Set problem:
Please list the factors that the passage below on twins at school says decide whether twins should be kept together or separated in class.

Reading passage:
Should my twins be kept together or separated at school?
This largely depends on three factors
1. The space available in school, some schools only have one class per year (some small schools have one class for infants and one class for juniors so obviously you have no choice but to keep them together.)
2. School policy some schools have a policy that twins stay together, or twins are separated. However if you feel that your twins would benefit from the opposite of the school policy don’t be afraid to ask for your twins to be either separated or kept together. Your head teacher may have a good reason for why this is the case, but equally might take into consideration what you feel would be best for your twins. It is better to go speak to the school than to feel that your twins would be better off together / separate.
3. Lastly (and possibly most importantly) it depends on your individual twins.
Some twins are very co-dependent (“they need each other”) if this is the case with your twins this may be a good case for splitting them up if at all possible as in the longer term your twins will NEED to be able to cope individually, rather than simply relying on their twin. However some co-dependent twins become very unhappy when separate. In this case it is sensible to reverse the separation after a few weeks if they really don’t feel happy being separated.
Other sets of twins have one who is quite dominant and the other one is more laid back or passive, and sometimes it can help greatly separating the twins in this instance, so that the more passive one has to stand on their own feet and the more dominant one can make friends with someone with similar interests.
Some twins are fairly equally matched in terms of personality, have a good sense of themselves as individuals and feel fairly confident doing their own thing, and in this instance splitting them up or keeping them together will be equally appropriate.
What difference does it make if I split them up or keep them together at school?
This depends on the individual twins. Some twins thrive in a school environment together, others do better apart, others are absolutely fine whether together or apart. Some twins find it nicer to stay together, others fine they like having some space from their twin, able to grow academically without having constantly to see how well (or badly!) their twin is doing in comparison. Some competitive twins do better in separate classes. Some twins who like being together either hate being apart or suddenly find that they become more confident after a spell in a class without their twin. Really it depends on the individuals involved and what works for one set of twins might not be as beneficial to another set.
Don’t twins always NEED to be together?
Not necessarily. Twins can need some time apart from their twin. At first you might find that your twins miss each other, but after a while it becomes second nature to them and they do not think anything of it. As I said above those twins who “need to be together” probably SHOULD be separated at least some of the time as they need to learn to cope without each other.
Outward Clues as to who is who
If you do decide to keep them in the same class please ensure everyone knows which twin is which!
Twins may look cute dressed identically but it is very hard for teachers to distinguish between sets of twins especially if they are very alike in looks.
It is important to do this so that each child in the class has a good idea who he or she is talking to. Simple measures could be taken like different styles of shoe or a different hair slide for girls could really help this. Some sets of twins find that most of their classmates started every conversation with “which one are you?” .
If I do separate them will they cope?

Recorded data:
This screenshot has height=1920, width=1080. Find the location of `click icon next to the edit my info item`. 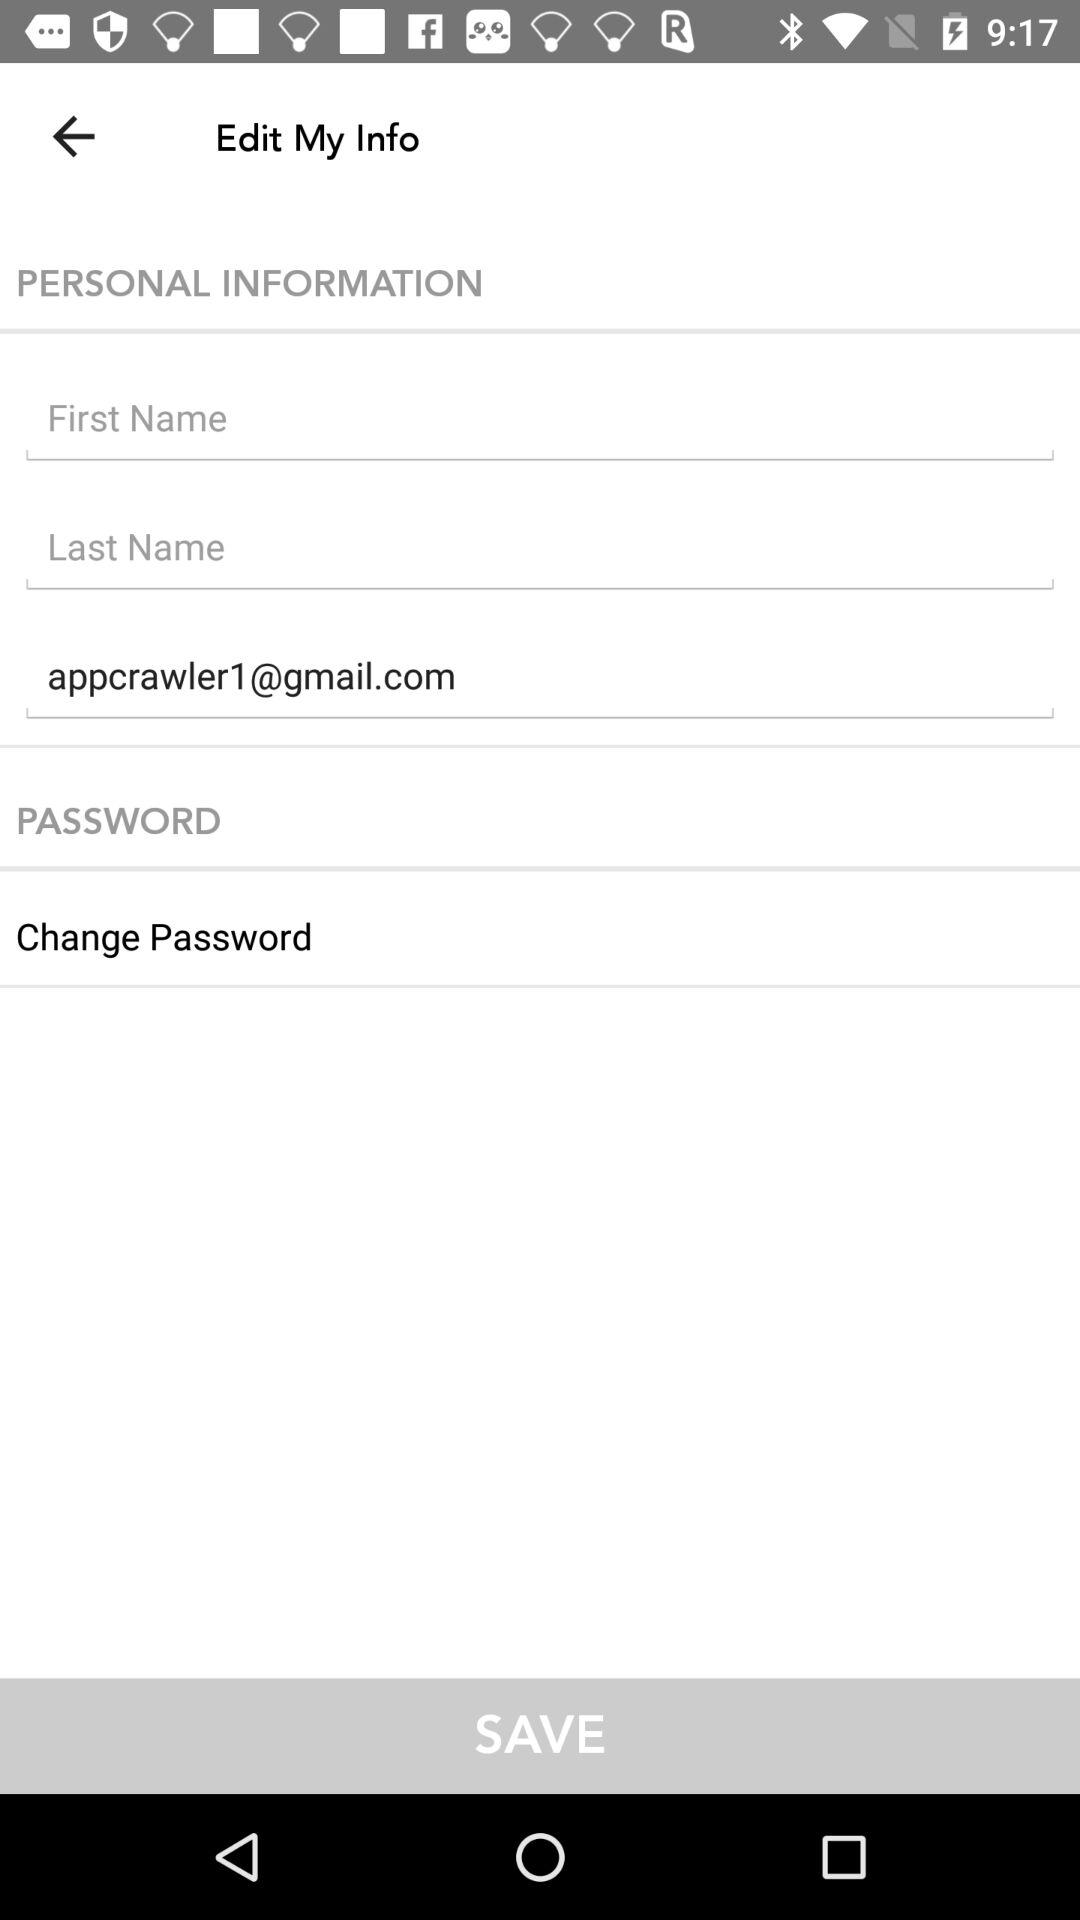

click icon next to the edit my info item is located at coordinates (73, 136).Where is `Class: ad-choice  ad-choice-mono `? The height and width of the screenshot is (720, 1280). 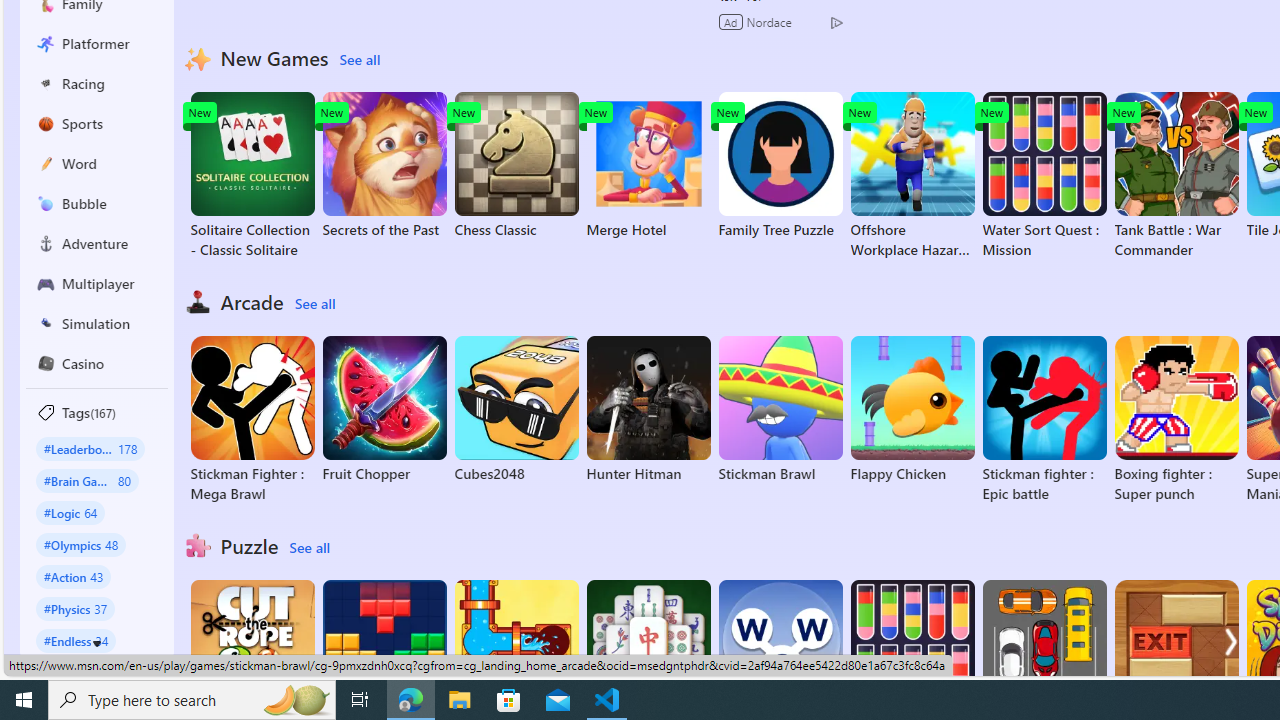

Answer for the task:
- The space available in the school
- School policy
- The individual twins themselves